National Weather Service / NOAA
Live wind speed and direction.
Open-Meteo
Current temperature & humidity (fuel moisture) and the historical wind archive for fire replays.
USGS elevation
Terrain slope and aspect.
How it’s verified
The model is checked against published values using a controlled-input endpoint that runs the equations on fixed fuel and weather. Its rate of spread reproduces the standard benchmarks — for example, fuel model 1 (short grass) at 6% dead-fuel moisture with no wind or slope computes ≈ 4.2 chains/hour, matching the published figure; closed timber litter (fuel model 8) stays near 1.6 chains/hour; chaparral (fuel model 4) runs fast with tall flames. Spread rates rank correctly across all 13 fuel models and respond correctly to wind, slope, and rising or falling fuel moisture. An independent line-by-line code review against Rothermel (1972) and Andrews (2018) confirmed the equations and constants, including the moisture, mineral, wind, and slope terms.
Assumptions & limitations
- •It models surface fire spread with a basic crown-fire classification. It does not model the rate of an independent crown run, long-range spotting ignitions, fire-atmosphere feedback (plume-dominated fire), or suppression.

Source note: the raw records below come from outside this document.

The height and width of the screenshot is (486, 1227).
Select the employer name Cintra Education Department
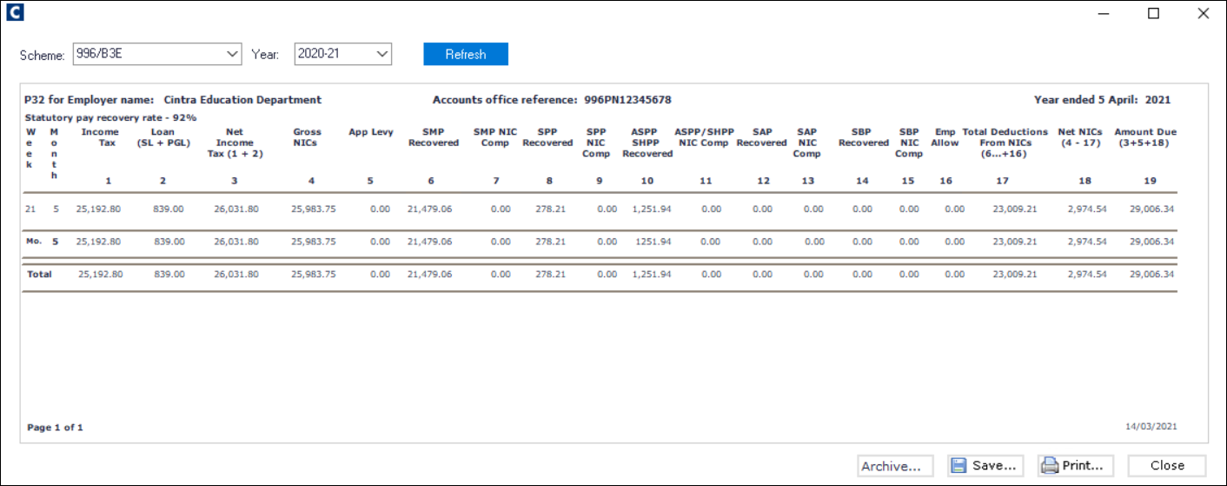[242, 100]
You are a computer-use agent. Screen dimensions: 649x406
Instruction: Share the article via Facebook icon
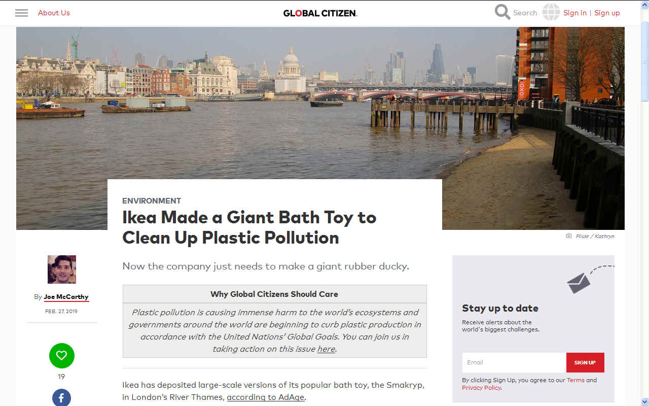[x=61, y=397]
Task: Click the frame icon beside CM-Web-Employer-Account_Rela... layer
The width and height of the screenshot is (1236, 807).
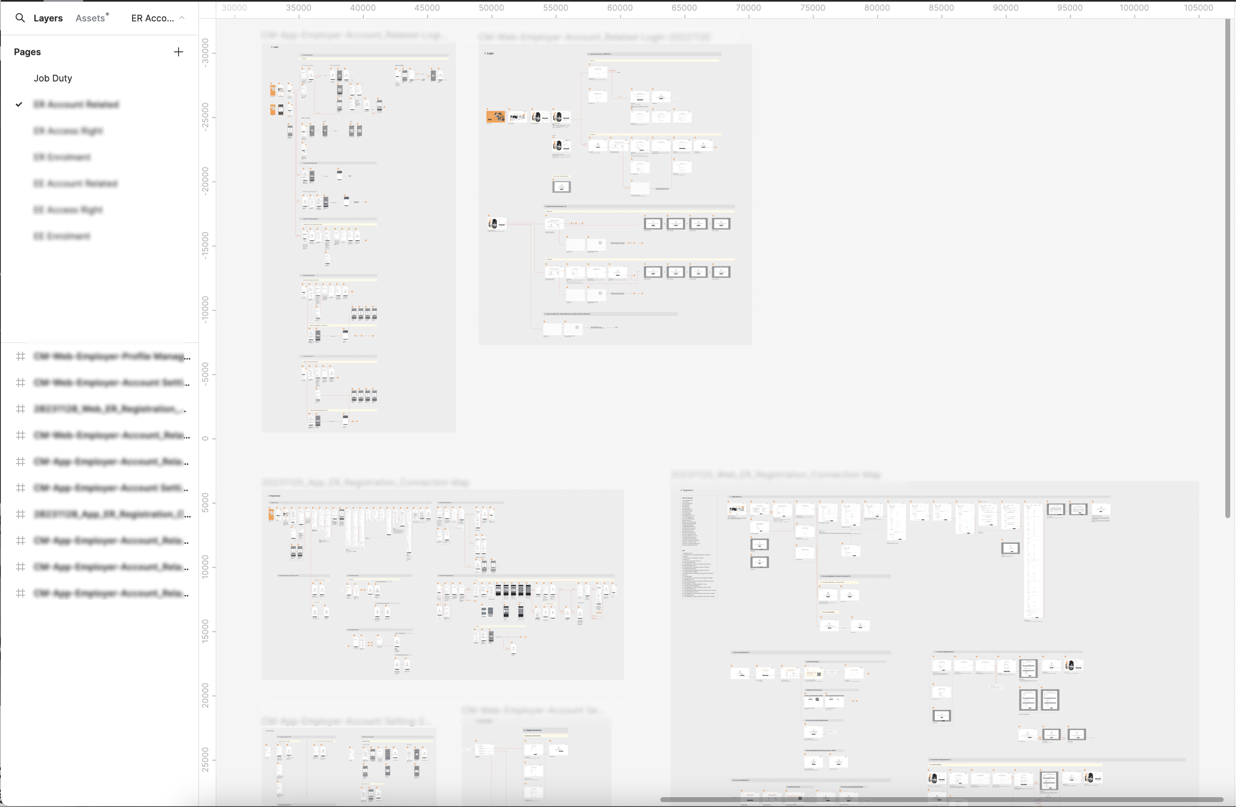Action: click(21, 435)
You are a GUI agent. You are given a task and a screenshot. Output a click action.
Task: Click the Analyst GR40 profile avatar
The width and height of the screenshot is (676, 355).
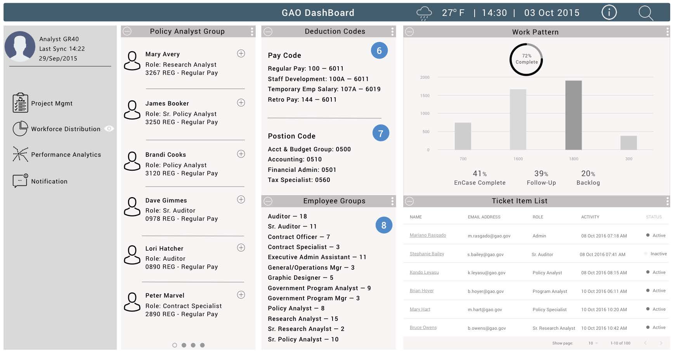coord(20,47)
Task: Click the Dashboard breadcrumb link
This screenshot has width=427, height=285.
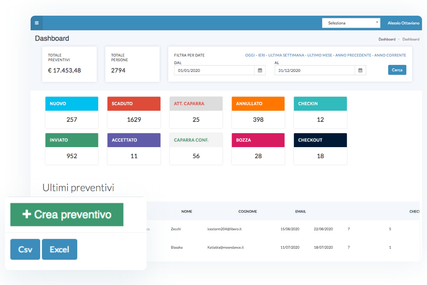Action: tap(387, 39)

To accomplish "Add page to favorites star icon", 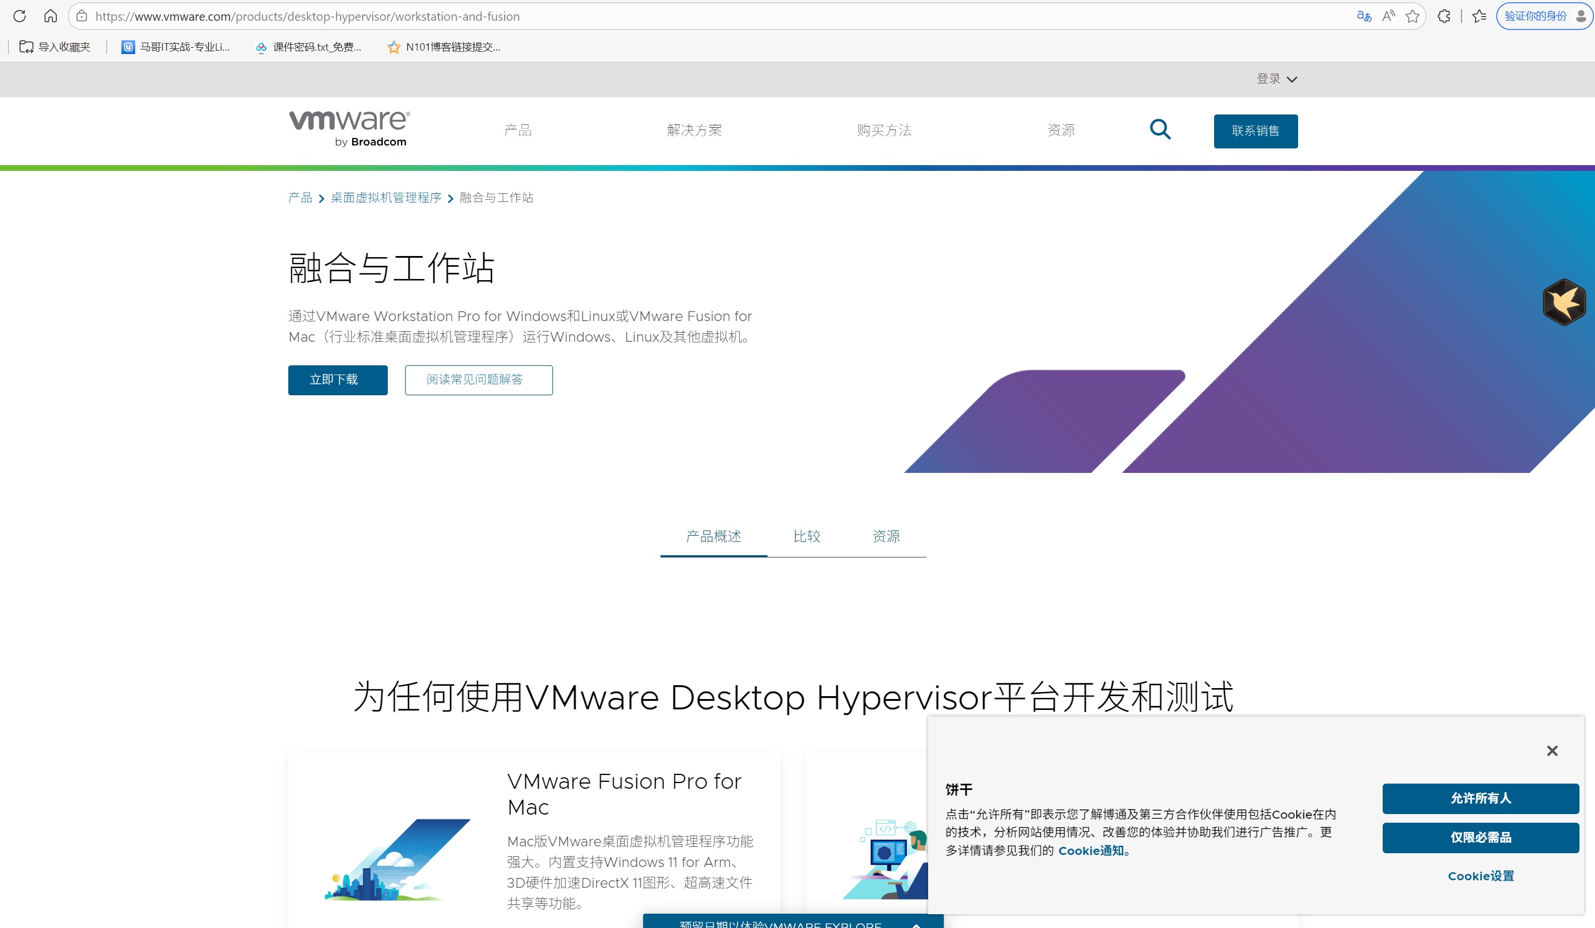I will click(1412, 16).
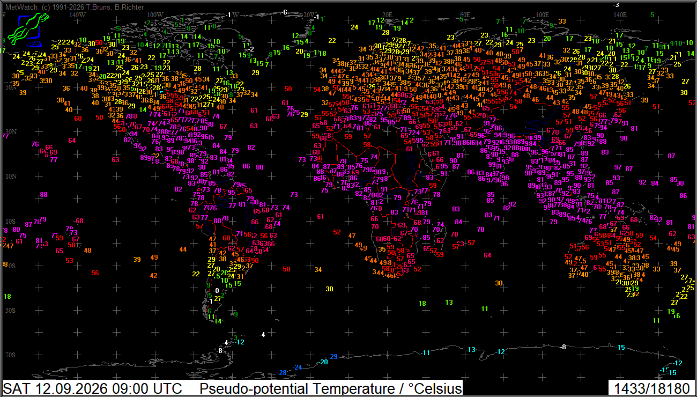Click the MetWatch green and blue logo
Viewport: 697px width, 397px height.
[25, 30]
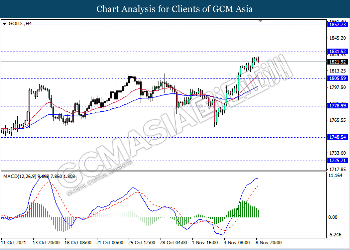350x250 pixels.
Task: Select the 1805.59 support price tag
Action: (x=337, y=79)
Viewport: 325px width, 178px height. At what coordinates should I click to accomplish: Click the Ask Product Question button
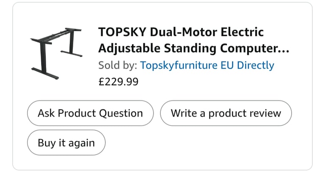91,113
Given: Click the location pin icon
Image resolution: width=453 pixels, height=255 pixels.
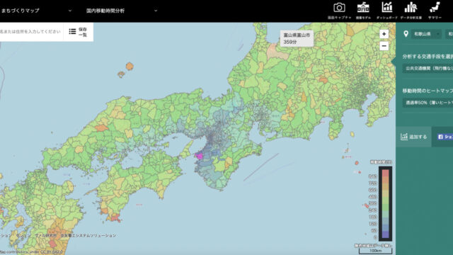Looking at the screenshot, I should 406,34.
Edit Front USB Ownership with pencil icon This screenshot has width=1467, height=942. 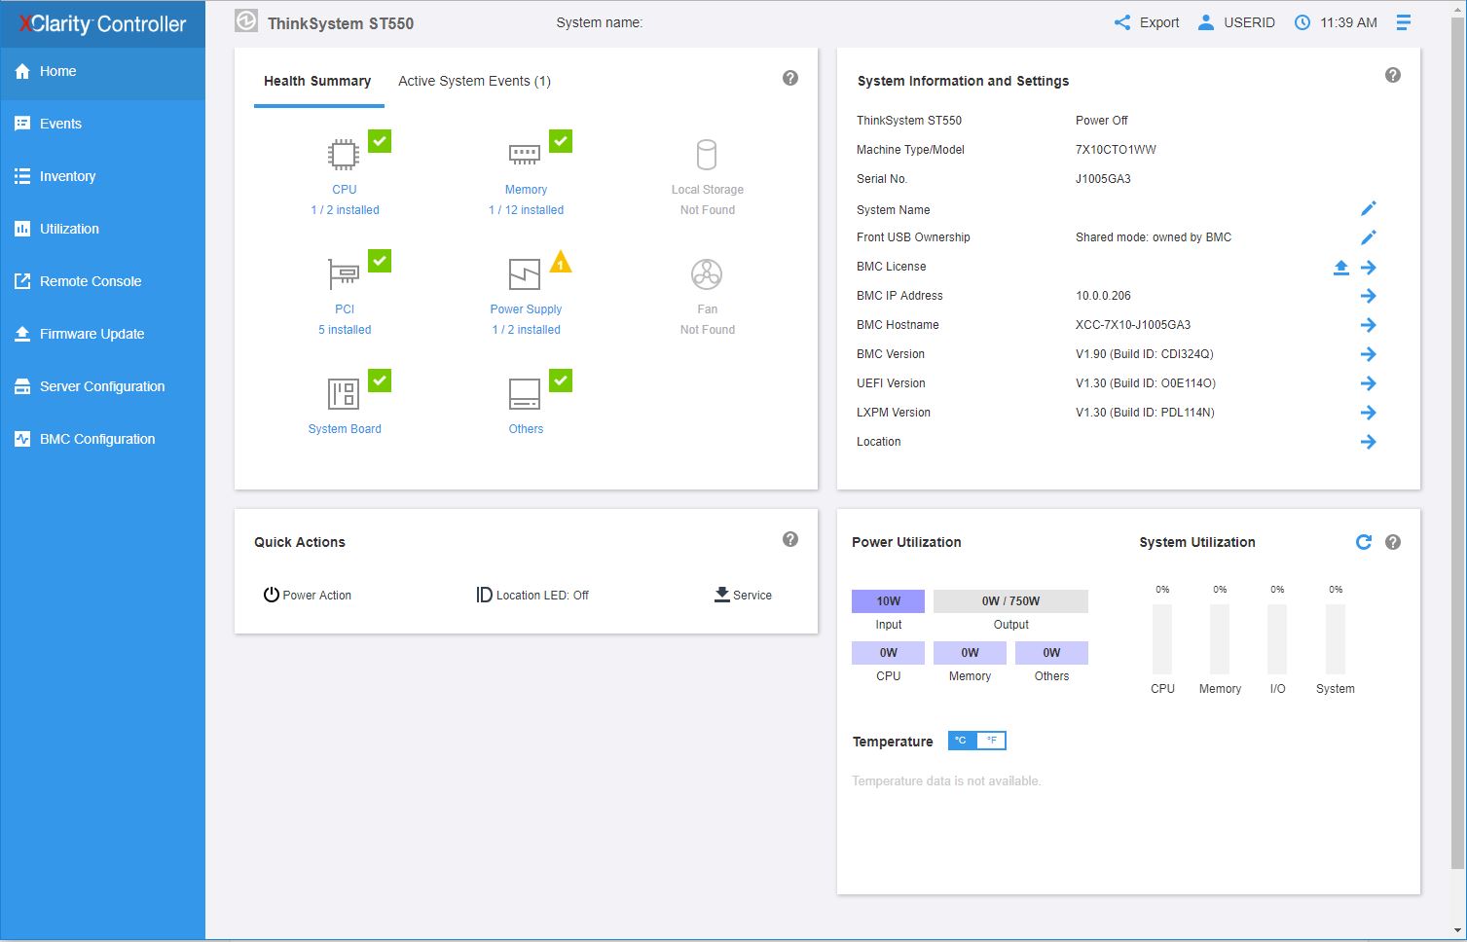(1368, 237)
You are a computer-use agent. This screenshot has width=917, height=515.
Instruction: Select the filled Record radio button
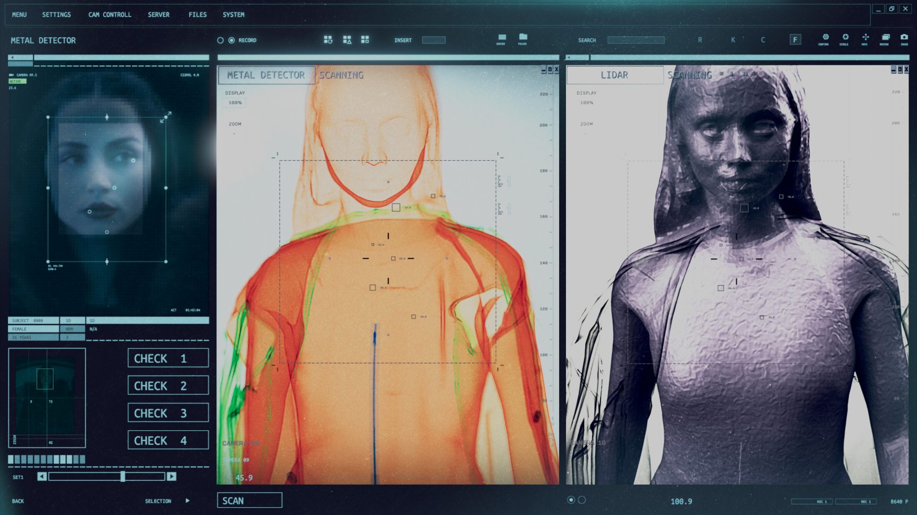(232, 40)
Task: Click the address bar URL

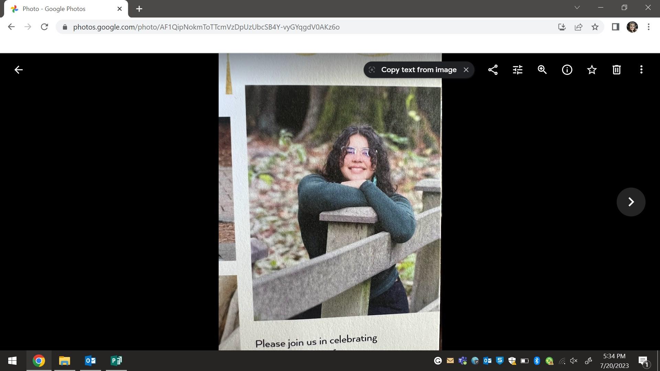Action: pos(206,27)
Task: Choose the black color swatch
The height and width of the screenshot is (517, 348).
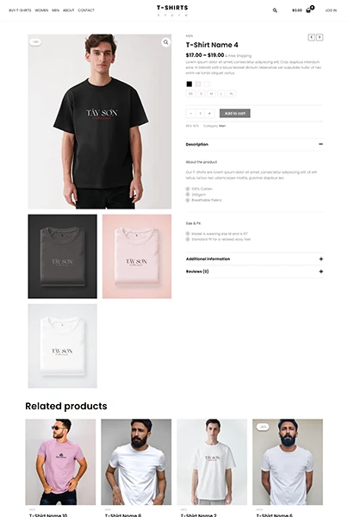Action: coord(190,84)
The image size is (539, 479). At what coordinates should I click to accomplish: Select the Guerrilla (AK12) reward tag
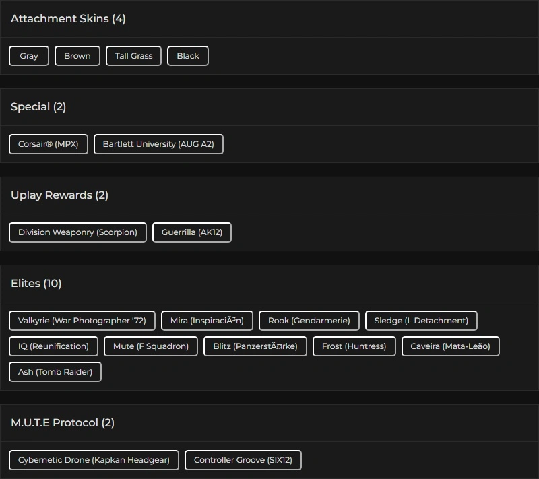click(x=192, y=232)
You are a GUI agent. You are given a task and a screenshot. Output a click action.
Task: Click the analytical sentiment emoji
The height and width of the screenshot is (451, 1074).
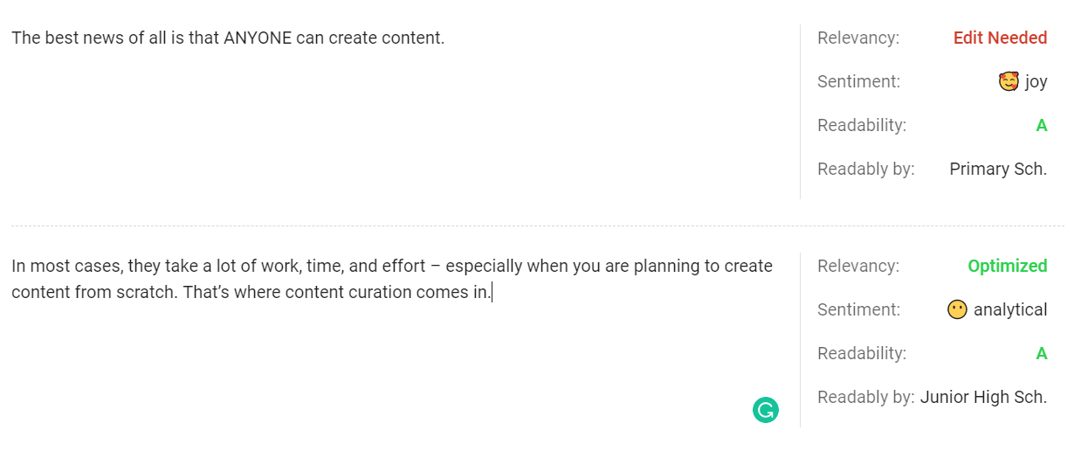(x=957, y=310)
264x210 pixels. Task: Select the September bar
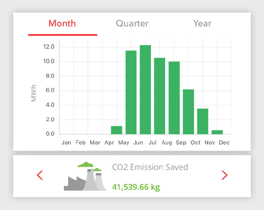tap(188, 112)
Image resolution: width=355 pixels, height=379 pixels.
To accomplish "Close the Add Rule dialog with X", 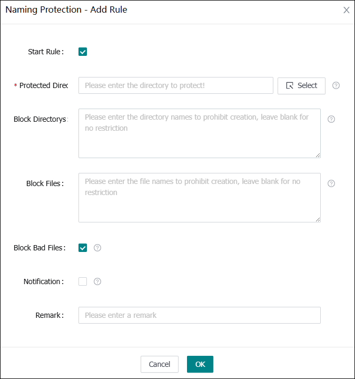I will point(346,10).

- •Midflame wind is estimated from the 20-foot wind with a standard fuel-dependent adjustment factor, not a measured in-stand wind.
- •Live-fuel moisture uses representative fire-season values; dead-fuel moisture is estimated from current (or archived) temperature and humidity, not field samples.
- •The fuel model is the dominant nearby wildland fuel from a coarse (30 m) national layer; a specific parcel can differ.
- •The spotting distance is an order-of-magnitude estimate, not a physical firebrand-transport (Albini) calculation.
References
- Rothermel, R.C. (1972). A mathematical model for predicting fire spread in wildland fuels. USDA Forest Service, INT-115.
- Albini, F.A. (1976). Estimating wildfire behavior and effects. USDA Forest Service, INT-30.
- Anderson, H.E. (1982). Aids to determining fuel models for estimating fire behavior. USDA Forest Service, INT-122.
- Anderson, H.E. (1983). Predicting wind-driven wildland fire size and shape. USDA Forest Service, INT-305.
- Byram, G.M. (1959). Combustion of forest fuels. In: Forest Fire: Control and Use.
- Van Wagner, C.E. (1977). Conditions for the start and spread of crown fire. Canadian Journal of Forest Research, 7(1).
- Simard, A.J. (1968). The moisture content of forest fuels. Canadian Dept. of Forestry & Rural Development.
- Andrews, P.L. (2018). The Rothermel surface fire spread model and associated developments: A comprehensive explanation. USDA Forest Service, RMRS-GTR-371.